# Summary of Notation
---


(full notation in Appendix A)

> Whenever you see the word "value", think "action's Expected Value of reward" (AEVOR). This is usually a $P(win)$ or (in the bandit case) probability-weighted-avg $R_t$, given that that action is taken. It can be either a "True" value (i.e. the population mean of the action's distribution) or an estimate (i.e. sample statistic) of it.

| Symbol | Meaning |
|--------|---------|
| $\Pr\{X = x\}$ | Probability that random variable $X$ takes value $x$ |
| $X \sim p$ | $X$ is drawn from distribution $p$ |
| $\mathbb{E}[X]$ | Expectation of random variable $X$ |
| $\arg\max_a f(a)$ | Value of $a$ that maximizes $f(a)$ |
| $\alpha$, $\beta$, $\epsilon$ | Step-size, decay-rate, and exploration parameters |
| $s, s'$ | States |
| $a$ | Action |
| $r$ | Reward |
| $S, A(s), R$ | Set of states, available actions, rewards |
| $t, T$ | Discrete time step, final step |
| $S_t, A_t, R_t$ | State, action, and reward at time $t$ |
| $\pi$ | Policy (decision-making rule) |
| $\pi(s)$ | action taken in state $s$ under _deterministic_ $\pi$ |
| $\pi(a \mid s)$ | Probability of taking action $a$ in state $s$ under _stochastic_ $\pi$ |
| $G_t$ | Return from time $t$ |
| $h$ | horizon (the timestep one looks up to in a forward view) |
| $v_\pi(s)$ | Value of state $s$ under policy $\pi$ |
| $q_\pi(s, a)$ | Value of state-action pair $(s,a)$ under $\pi$ |
| $p(s', r \mid s, a)$ | Transition dynamics |
| $\hat{v}(s, \mathbf{w})$ | Approximate value function using weight vector $\mathbf{w}$ |
| $\delta_t$ | Temporal-difference error at time $t$ |

# Chapter 1: Introduction
---

## 1.1 Reinforcement Learning

- **Definition**: Learning how to map situations to actions to maximize cumulative reward.
- **Core elements**:
  - **Trial-and-error search**: The agent explores to learn.
  - **Delayed reward**: Actions impact long-term outcomes, not just immediate feedback.
- **Distinguishing features**:
  - Not told *what* actions to take, only gets feedback via rewards.
  - Must balance **exploration vs. exploitation**.
- **Compared to other paradigms**:
  - **Supervised learning**: Learns from labeled examples.
  - **Unsupervised learning**: Learns hidden structure from unlabeled data.
  - **RL**: Maximizes rewards via interaction; often needs to explore unknown state spaces.

---
## 1.2 Examples

Real-world analogies include:
- **Chess**: Intuition + planning, learning from position values.
- **Adaptive control**: Tuning refinery settings in real time.
- **Animals**: Gazelle calf learning to run soon after birth.
- **Robots**: Battery-aware navigation decisions.
- **Daily tasks**: Preparing breakfast involves conditional behavior, goals, and sensory feedback.
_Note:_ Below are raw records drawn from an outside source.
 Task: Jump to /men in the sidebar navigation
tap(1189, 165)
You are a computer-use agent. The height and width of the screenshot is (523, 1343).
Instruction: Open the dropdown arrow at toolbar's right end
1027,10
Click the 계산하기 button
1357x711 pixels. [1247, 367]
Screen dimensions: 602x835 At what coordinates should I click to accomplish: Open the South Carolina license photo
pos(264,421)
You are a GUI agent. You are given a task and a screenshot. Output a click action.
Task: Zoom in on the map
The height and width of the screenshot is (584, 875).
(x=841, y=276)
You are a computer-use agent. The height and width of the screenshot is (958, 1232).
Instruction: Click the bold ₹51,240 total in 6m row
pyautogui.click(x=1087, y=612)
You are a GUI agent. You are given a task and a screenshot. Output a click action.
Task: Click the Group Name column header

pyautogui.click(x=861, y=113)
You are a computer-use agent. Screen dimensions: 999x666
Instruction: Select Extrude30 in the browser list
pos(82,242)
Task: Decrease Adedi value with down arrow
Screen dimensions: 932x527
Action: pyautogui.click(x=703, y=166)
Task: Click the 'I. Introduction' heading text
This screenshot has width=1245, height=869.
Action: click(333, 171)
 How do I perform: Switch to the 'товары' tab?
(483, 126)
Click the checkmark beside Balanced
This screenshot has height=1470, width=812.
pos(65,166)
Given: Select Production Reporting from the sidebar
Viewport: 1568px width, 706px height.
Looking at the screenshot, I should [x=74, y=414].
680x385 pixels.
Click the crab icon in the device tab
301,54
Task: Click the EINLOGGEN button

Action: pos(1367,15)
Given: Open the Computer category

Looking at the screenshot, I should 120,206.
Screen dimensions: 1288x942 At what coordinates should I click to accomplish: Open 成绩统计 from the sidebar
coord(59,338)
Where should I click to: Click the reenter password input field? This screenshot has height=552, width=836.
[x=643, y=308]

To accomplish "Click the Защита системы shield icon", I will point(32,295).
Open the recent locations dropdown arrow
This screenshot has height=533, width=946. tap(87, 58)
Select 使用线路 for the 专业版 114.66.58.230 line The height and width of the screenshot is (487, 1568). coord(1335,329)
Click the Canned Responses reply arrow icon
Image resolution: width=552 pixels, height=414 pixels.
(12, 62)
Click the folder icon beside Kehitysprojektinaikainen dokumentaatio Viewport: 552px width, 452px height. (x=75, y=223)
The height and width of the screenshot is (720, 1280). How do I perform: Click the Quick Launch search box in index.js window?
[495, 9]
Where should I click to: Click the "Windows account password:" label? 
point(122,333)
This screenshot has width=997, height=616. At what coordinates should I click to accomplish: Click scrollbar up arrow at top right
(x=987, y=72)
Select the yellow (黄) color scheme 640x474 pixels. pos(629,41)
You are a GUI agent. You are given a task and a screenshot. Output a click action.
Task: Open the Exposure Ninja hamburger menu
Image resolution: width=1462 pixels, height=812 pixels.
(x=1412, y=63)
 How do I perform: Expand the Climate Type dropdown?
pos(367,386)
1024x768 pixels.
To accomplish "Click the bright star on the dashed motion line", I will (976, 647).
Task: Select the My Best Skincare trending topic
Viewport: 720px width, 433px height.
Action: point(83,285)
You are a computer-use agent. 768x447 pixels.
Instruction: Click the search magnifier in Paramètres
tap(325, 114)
**Key Takeaway**: RL applies broadly wherever an agent interacts with an environment, learns over time, and must adapt to uncertainty.

---
## 1.3 Elements of Reinforcement Learning

Four main components:

1. **Policy ($\pi$)**:
   - Mapping from states to actions: $\pi(s)$ or $\pi(a|s)$.
   - Can be deterministic or stochastic.

2. **Reward Signal ($r$)**:
   - Defines the goal.
   - Immediate signal from the environment, tells what’s good or bad.

3. **Value Function ($v(s)$, $q(s,a)$)**:
   - Estimates long-term reward.
   - **$v_\pi(s)$**: Expected return from state $s$ under policy $\pi$.
   - Guides decision-making more than immediate rewards.

4. **Model (optional)**:
   - Simulates environment behavior: $p(s', r \mid s, a)$.
   - Enables **planning** (model-based) vs. **direct interaction** (model-free).

---

## 1.4 Limitations and Scope

- Assumes a **state signal** is given (e.g., as preprocessed input).
- Reinforcement learning does not inherently solve **state representation**.
- Evolutionary methods can solve RL problems without value functions, but often less efficient.
- Focus of this book: **model-free and model-based RL** with value estimation.

---

## 1.5 An Extended Example: Tic-Tac-Toe

Goal: Learn to beat an imperfect opponent without knowing its strategy a priori.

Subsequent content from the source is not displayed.